It makes a weird kind of sense that the government worker who understands the value of providing online advice and information to far-flung Americans, and who is driven to connect the citizens of the hinterlands to their own stories as told in our collective federal records, is a woman whose hometown is a 32-hour drive from a reference desk in D.C.

About the author

Blond, like so many of Montana’s Scandinavian descendants, Wright, in her 60s, has an old-world face resembling most of Ingmar Bergman’s ex-wives. Her childhood ranch, which during the Cold War housed one of the hundreds of silos for intercontinental ballistic missiles scattered around the Great Plains, also featured a party-line telephone shared by multiple rural households, the kind that a mid-century phone company ad once celebrated as the telecommunications equivalent of a “barn raising.” Now her mission is to digitize all 13 billion of NARA’s records so they fit into the cellphones in the pockets of her old neighbors’ jeans.

Every document, map, photograph, recording and film in the National Archives that Wright and her colleagues have scanned and transferred to the internet — accessible from a laptop in Lubbock or a smartphone in Sitka — makes the agency more democratic and more fair, which means the country is, too.
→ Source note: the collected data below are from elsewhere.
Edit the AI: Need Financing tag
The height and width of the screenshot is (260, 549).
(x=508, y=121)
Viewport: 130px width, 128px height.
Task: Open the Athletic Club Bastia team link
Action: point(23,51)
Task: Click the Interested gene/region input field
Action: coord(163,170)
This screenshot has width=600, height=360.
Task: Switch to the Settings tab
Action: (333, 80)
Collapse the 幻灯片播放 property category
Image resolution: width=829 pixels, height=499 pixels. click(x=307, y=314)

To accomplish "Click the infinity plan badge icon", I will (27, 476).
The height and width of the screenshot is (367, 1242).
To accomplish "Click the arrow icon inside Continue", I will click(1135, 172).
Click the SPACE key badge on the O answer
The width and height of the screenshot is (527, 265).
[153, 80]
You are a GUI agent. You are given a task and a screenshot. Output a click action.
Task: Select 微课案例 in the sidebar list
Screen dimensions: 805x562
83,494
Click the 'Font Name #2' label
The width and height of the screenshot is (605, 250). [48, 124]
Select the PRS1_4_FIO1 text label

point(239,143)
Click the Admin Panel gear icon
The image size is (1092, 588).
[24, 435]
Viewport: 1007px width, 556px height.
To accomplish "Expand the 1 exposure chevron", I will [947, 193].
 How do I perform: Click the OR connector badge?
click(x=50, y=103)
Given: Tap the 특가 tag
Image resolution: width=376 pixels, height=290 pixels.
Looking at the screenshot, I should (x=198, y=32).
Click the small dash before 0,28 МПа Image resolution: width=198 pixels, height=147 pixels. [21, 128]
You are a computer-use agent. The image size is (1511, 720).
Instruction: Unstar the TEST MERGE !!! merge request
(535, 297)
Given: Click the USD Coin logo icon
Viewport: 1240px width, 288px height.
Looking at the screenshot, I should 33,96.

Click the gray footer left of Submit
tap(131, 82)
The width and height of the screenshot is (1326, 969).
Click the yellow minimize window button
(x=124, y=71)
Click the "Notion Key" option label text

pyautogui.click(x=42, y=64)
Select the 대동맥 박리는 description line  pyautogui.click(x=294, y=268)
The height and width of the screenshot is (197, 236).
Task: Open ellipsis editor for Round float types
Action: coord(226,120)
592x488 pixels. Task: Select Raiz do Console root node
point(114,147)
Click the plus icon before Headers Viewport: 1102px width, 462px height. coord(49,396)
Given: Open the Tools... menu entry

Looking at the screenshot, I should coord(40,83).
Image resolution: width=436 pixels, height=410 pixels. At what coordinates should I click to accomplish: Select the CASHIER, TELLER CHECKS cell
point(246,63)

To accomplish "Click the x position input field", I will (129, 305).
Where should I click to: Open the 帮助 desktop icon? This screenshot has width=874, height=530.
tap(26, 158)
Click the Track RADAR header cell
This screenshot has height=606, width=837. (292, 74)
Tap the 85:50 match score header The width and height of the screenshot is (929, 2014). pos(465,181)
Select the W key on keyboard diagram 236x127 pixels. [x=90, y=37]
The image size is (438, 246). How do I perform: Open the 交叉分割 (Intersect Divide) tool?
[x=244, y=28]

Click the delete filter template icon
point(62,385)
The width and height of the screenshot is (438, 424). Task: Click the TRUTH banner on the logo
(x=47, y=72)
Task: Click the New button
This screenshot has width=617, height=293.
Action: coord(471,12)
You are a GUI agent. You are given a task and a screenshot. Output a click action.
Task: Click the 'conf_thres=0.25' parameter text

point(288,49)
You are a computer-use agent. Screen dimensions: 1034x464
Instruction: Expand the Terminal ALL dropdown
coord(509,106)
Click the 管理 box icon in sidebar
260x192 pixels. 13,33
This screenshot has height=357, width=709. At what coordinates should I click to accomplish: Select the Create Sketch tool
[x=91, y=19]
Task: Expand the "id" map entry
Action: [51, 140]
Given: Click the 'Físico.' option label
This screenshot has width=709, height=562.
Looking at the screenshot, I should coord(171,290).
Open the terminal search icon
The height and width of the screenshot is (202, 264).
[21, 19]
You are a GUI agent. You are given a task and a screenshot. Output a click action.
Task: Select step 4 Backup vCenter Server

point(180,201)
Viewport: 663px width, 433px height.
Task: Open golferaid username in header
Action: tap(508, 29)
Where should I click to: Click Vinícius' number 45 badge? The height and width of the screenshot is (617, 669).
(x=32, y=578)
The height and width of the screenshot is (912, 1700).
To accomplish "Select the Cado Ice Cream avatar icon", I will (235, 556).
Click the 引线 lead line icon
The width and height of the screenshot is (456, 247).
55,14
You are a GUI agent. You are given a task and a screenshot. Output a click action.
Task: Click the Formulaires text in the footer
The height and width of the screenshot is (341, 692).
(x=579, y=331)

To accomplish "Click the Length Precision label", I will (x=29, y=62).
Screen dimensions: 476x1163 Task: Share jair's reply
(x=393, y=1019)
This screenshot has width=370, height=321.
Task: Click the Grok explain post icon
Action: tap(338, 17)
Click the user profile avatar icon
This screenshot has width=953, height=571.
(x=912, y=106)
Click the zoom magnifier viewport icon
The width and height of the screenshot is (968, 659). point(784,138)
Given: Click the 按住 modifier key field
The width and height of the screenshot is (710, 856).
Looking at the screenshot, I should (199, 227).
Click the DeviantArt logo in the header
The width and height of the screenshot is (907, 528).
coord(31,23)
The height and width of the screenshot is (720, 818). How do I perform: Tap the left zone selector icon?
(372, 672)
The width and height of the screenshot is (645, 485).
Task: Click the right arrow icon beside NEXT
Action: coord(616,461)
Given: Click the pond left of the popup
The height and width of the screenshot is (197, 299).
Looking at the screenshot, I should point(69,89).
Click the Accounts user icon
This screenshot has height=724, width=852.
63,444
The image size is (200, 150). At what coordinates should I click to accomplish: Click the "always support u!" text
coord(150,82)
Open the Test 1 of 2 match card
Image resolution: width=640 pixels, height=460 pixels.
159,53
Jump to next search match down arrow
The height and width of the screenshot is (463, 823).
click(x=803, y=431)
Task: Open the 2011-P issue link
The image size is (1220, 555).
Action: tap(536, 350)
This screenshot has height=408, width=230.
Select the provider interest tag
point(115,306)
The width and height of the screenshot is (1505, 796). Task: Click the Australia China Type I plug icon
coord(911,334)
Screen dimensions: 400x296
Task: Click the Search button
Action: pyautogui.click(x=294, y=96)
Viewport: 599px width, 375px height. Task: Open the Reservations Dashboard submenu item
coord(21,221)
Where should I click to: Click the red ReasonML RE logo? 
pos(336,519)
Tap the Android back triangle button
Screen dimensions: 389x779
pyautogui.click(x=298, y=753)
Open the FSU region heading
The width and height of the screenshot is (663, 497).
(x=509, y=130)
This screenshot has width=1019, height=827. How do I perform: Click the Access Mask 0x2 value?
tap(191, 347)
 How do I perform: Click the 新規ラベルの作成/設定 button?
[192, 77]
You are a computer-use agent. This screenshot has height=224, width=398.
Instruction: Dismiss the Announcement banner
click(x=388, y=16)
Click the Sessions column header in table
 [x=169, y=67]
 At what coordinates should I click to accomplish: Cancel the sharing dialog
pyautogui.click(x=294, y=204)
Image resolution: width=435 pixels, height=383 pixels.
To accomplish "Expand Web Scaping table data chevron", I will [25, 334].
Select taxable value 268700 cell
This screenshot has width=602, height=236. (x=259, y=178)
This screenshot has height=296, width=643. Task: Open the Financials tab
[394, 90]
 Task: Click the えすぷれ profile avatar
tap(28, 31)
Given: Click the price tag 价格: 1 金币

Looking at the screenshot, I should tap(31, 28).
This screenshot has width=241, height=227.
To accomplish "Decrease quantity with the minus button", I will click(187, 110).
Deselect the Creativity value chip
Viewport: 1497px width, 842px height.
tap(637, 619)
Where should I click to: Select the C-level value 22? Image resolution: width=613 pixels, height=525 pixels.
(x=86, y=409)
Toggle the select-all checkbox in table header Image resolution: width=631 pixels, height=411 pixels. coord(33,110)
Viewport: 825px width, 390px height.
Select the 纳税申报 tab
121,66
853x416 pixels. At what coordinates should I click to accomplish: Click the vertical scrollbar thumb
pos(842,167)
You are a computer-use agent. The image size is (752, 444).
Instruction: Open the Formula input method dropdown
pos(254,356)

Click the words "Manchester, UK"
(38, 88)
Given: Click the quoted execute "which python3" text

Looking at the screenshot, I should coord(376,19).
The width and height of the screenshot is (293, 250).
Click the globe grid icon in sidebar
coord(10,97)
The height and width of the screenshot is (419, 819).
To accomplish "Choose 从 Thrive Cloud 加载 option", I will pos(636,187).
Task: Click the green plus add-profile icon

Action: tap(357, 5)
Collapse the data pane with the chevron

One of the Archives’ prized possessions refers to this time-consuming drudgery as forming “a more perfect union.”

Pamela Wright at the National Archives in D.C. on June 12. (Kent Nishimura for The Washington Post)
A map of Pondera County, Mont., on display at the National Archives facility in College Park, Md. (Kent Nishimura for The Washington Post)

An archivist’s patriotic duty

I traveled from my home in Bozeman, Mont., to D.C. to follow Pam Wright around the National Archives in the capital and at its immense storage complex in suburban Maryland known as Archives II. She humored my requests to look at landmark documents pertaining to our shared Western heritage, including Montanan Jeannette Rankin’s credentials as the first woman to serve in the House of Representatives. I wondered if Wright might see herself in her fellow University of Montana graduate’s historic feat in Washington, but she’s too modest to put on such airs. The only time she bragged about a brush with Montana fame was when I mentioned Town Pump, a statewide chain of gas stations, and she crowed that her cousin used to work at the one in Conrad.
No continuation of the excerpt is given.